Hint for this assignment: Pay attention to the units of measure. You may have to convert from feet to miles in this assignment. You can use 1 mile = 5,280 feet for your conversions.
1. Many people know that the weight of an object varies on different planets, but did you know that the weight of an object on earth also varies according to the elevation of the object? In particular, the weight of an object follows this equation: , where C is a constant, and r is the distance that the object is from the center of the earth.
a. Solve the equation for r.
b. Suppose that an object is 30 pounds when it is at sea level. Find the value of C that makes the equation true. (Sea level is approximately 4,000 miles from the center of the earth.)
c. Use the value of C you found in the previous question to determine how much the object would weigh in
i. Death Valley (282 feet below sea level)
ii. The top of Mt McKinley (20,320 feet above sea level)
2. The equation gives the distance, D, in kilometers that a person can see to the horizon from a height, h, in meters.
a. Solve this equation for h.
b. Mount Evans in the Rocky Mountain National Park, is 4,375 meters in elevation. How far can you see to the horizon from the top of Mount Evans? Can you see Fort Collins (about 220 kilometers away)? Explain your answer.
1a. equation is r^-2=w/c
2. equation is d=3.6sqrt(h)
I forgot to include the equation into the problems.

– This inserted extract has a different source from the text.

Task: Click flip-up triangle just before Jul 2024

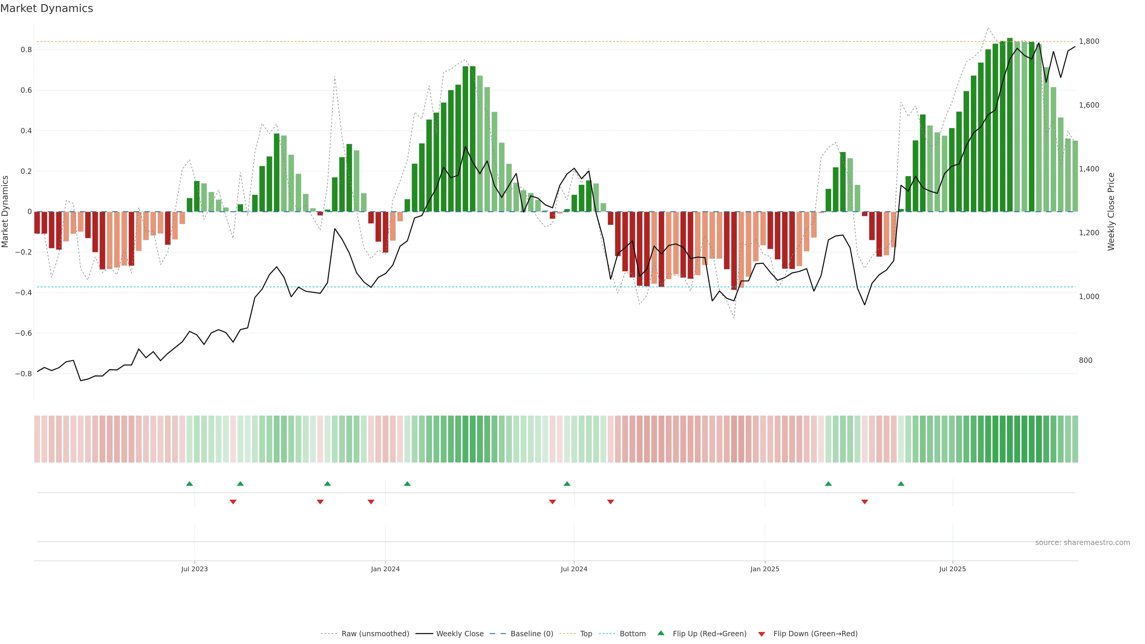Action: (567, 484)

To solve these problems, we'll follow the given instructions and use the provided conversion factor.
1. Weight of an object on earth:
a. The equation is given as W = C / r, where W is the weight, C is a constant, and r is the distance from the center of the earth.
To solve for r, we can rearrange the equation to r = C / W.

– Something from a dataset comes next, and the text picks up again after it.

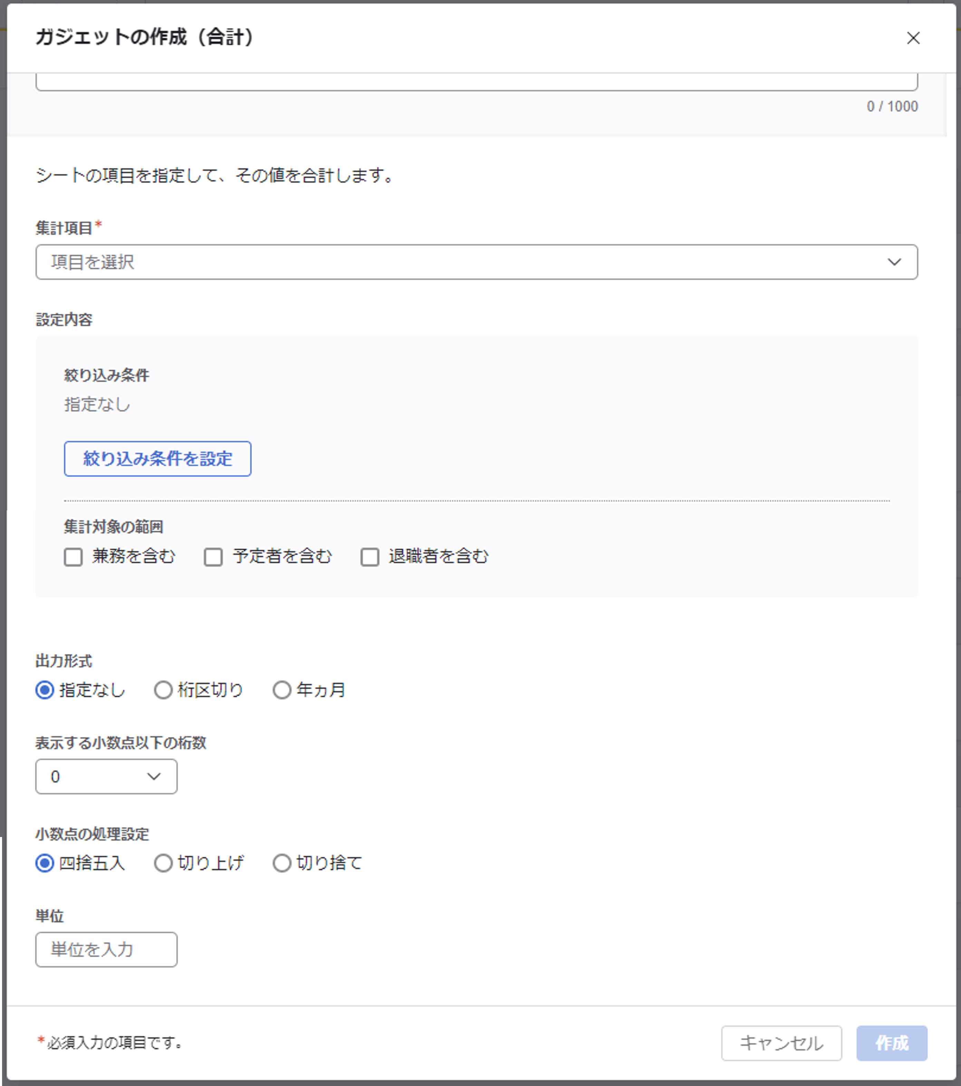
Task: Check the 予定者を含む checkbox
Action: click(213, 557)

b. We are told that the object weighs 30 pounds at sea level, which is approximately 4,000 miles from the center of the earth.

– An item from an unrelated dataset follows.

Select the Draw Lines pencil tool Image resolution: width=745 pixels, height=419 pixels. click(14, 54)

Using the given conversion factor of 1 mile = 5,280 feet, we can convert the distance to feet: 4,000 miles * 5,280 feet/mile = 21,120,000 feet.
Substituting the values into the equation r = C / W, we have r = 21,120,000 feet.
c. Now, using the value of r obtained in the previous question, we can determine the weight of the object at different locations.
i. Death Valley (282 feet below sea level):
The distance from the center of the earth can be calculated as follows:
Distance = Sea level distance - Death Valley elevation
= 21,120,000 feet - (-282 feet) (minus because it is below sea level)
= 21,120,000 feet + 282 feet
= 21,120,282 feet
Now, using the equation r = C / W, and the weight at sea level (30 pounds), we can solve for C:
21,120,282 feet = C / 30 pounds
C = 21,120,282 feet * 30 pounds
C = 633,608,460 feet/pound
ii. The top of Mt McKinley (20,320 feet above sea level):
The distance from the center of the earth can be calculated as:
Distance = Sea level distance + Mt McKinley elevation
= 21,120,000 feet + 20,320 feet
= 21,140,320 feet
Using the equation r = C / W and the weight at sea level (30 pounds), we can solve for the weight at the top of Mt McKinley:
21,140,320 feet = C / Weight
C = 21,140,320 feet * 30 pounds
C = 634,209,600 feet/pound
Therefore, the object would weigh 633,608,460 pounds in Death Valley and 634,209,600 pounds on the top of Mt McKinley.
2. The distance a person can see to the horizon:
a. The equation is given as D = 3.57 √h, where D is the distance in kilometers and h is the height in meters.
To solve for h, we can rearrange the equation as h = (D / 3.57)².
b. Mount Evans is 4,375 meters in elevation. To calculate the distance you can see to the horizon from the top of Mount Evans, we substitute this elevation into the equation:
h = (D / 3.57)²
4,375 = (D / 3.57)²
Solving for D:
D = 3.57 √4,375
D ≈ 3.57 * 66.11
D ≈ 235.77 kilometers
Therefore, from the top of Mount Evans, you can see approximately 235.77 kilometers to the horizon. Fort Collins, which is about 220 kilometers away, would not be visible as it falls within the range of visibility.